◆ **EXERCISE**: Return the lines exactly as they appear, starting with the line that contains "such [964, 609]" and ending with the line that contains "Looking at the image, I should click on (686, 393).", with both of those lines included.

○ ○ ○

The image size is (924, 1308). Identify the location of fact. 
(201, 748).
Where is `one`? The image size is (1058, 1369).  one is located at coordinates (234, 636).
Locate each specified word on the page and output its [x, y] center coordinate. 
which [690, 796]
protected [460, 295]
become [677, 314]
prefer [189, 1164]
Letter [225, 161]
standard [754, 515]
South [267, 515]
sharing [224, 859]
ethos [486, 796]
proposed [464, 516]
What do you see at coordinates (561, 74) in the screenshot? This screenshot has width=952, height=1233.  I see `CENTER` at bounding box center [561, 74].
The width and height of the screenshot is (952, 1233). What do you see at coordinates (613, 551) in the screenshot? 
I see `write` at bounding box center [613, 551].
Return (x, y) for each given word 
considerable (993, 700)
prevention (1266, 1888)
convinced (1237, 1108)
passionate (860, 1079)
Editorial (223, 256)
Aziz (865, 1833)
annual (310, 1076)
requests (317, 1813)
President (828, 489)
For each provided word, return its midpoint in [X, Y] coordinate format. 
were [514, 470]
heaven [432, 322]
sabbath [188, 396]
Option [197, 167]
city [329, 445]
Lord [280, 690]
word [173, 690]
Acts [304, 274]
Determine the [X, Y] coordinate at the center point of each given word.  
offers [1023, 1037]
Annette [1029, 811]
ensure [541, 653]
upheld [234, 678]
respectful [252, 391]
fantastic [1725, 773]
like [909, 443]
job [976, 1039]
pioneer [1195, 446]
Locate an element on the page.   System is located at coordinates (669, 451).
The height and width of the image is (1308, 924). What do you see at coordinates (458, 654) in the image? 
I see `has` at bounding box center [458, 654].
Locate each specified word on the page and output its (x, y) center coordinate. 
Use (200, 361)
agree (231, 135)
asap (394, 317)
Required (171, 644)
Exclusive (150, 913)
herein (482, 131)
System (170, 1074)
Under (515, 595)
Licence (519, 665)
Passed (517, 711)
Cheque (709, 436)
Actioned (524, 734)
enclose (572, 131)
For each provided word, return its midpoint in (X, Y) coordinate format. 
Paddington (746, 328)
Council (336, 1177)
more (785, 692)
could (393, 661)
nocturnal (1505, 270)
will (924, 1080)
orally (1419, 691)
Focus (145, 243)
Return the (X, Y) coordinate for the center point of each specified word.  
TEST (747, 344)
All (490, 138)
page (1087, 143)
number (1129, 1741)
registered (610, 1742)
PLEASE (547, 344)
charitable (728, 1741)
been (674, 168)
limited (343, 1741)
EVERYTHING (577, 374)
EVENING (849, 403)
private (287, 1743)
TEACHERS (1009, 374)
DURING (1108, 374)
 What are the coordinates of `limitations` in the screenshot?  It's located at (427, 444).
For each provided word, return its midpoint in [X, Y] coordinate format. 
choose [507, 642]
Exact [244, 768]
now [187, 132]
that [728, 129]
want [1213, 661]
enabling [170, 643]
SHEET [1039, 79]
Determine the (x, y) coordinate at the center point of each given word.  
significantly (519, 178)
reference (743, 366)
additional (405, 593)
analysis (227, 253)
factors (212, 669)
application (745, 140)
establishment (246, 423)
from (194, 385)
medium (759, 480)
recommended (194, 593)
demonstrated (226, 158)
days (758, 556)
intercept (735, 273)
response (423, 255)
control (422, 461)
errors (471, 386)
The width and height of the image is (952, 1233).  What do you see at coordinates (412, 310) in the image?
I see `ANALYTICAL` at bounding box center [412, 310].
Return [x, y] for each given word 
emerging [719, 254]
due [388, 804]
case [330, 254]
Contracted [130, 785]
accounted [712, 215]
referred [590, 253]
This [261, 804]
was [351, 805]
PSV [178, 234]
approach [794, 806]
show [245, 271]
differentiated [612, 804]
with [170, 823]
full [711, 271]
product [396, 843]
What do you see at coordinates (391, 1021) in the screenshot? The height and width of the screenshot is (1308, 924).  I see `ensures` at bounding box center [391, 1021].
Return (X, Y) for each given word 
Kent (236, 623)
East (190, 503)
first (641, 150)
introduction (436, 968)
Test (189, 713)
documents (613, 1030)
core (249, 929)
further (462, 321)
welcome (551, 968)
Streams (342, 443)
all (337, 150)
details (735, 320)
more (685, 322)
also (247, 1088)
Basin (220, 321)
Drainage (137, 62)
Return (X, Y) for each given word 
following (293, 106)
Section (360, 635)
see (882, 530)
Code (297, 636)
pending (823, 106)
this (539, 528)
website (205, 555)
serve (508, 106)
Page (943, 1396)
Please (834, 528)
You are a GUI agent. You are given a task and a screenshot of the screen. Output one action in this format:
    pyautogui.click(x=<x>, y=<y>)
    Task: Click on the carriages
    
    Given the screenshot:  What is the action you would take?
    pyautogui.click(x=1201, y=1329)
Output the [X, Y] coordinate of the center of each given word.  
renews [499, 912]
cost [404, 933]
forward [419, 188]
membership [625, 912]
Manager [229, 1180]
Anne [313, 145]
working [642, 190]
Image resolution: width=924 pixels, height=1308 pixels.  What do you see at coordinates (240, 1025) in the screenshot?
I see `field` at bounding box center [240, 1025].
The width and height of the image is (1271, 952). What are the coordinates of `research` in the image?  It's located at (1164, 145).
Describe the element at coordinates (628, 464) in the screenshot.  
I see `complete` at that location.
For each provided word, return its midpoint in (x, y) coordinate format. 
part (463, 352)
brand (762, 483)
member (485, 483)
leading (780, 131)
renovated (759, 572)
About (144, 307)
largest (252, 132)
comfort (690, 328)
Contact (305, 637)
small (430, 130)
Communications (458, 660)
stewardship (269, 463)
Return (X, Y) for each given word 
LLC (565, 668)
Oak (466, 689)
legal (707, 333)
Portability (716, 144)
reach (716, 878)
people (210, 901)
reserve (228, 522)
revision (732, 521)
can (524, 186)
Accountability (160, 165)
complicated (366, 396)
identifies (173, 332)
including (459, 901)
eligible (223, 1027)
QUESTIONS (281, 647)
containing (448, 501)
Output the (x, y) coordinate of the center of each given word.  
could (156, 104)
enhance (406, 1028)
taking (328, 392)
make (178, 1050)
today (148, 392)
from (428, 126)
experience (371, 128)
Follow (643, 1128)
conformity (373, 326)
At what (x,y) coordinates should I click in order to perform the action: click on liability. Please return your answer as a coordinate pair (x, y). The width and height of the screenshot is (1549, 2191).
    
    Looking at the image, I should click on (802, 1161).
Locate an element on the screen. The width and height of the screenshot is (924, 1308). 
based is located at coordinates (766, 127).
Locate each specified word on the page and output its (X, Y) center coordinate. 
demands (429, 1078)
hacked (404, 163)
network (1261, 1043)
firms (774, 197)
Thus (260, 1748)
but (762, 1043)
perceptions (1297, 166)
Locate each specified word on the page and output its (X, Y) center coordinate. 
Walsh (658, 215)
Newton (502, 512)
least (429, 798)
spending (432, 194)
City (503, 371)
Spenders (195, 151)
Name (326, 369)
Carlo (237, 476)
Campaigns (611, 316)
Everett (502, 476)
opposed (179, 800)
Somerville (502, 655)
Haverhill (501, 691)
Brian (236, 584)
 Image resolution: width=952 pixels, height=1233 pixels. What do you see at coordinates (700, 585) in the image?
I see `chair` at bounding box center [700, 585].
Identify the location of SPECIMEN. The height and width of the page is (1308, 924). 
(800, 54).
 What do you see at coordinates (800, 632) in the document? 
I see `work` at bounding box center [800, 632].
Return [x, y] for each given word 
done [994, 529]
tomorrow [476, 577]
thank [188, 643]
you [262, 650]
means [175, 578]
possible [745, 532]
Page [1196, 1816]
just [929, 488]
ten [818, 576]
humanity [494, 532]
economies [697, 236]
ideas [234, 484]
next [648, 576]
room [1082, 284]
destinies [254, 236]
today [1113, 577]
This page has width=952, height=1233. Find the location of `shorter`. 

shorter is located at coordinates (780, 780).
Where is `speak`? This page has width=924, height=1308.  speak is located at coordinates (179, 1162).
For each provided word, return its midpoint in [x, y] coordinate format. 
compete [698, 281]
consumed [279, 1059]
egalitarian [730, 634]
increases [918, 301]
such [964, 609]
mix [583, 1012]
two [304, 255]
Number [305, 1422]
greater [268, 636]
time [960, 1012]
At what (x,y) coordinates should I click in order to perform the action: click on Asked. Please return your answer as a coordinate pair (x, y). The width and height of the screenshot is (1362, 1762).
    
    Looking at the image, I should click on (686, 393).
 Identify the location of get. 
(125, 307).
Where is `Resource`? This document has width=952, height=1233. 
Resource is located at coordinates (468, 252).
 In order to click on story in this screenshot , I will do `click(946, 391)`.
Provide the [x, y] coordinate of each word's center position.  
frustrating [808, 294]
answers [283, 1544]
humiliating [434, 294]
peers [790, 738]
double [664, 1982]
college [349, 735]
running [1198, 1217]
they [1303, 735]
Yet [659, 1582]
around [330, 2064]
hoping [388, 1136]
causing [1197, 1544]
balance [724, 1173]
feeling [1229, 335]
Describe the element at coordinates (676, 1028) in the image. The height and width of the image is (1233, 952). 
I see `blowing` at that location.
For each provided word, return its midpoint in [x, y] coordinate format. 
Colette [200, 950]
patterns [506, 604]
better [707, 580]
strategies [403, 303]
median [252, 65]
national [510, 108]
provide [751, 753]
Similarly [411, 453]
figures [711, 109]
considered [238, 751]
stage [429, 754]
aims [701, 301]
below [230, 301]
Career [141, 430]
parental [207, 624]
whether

○ ○ ○

◆ **ANSWER TO THIS TASK**:
such [964, 609]
mix [583, 1012]
two [304, 255]
Number [305, 1422]
greater [268, 636]
time [960, 1012]
At what (x,y) coordinates should I click in order to perform the action: click on Asked. Please return your answer as a coordinate pair (x, y). The width and height of the screenshot is (1362, 1762).
    
    Looking at the image, I should click on (686, 393).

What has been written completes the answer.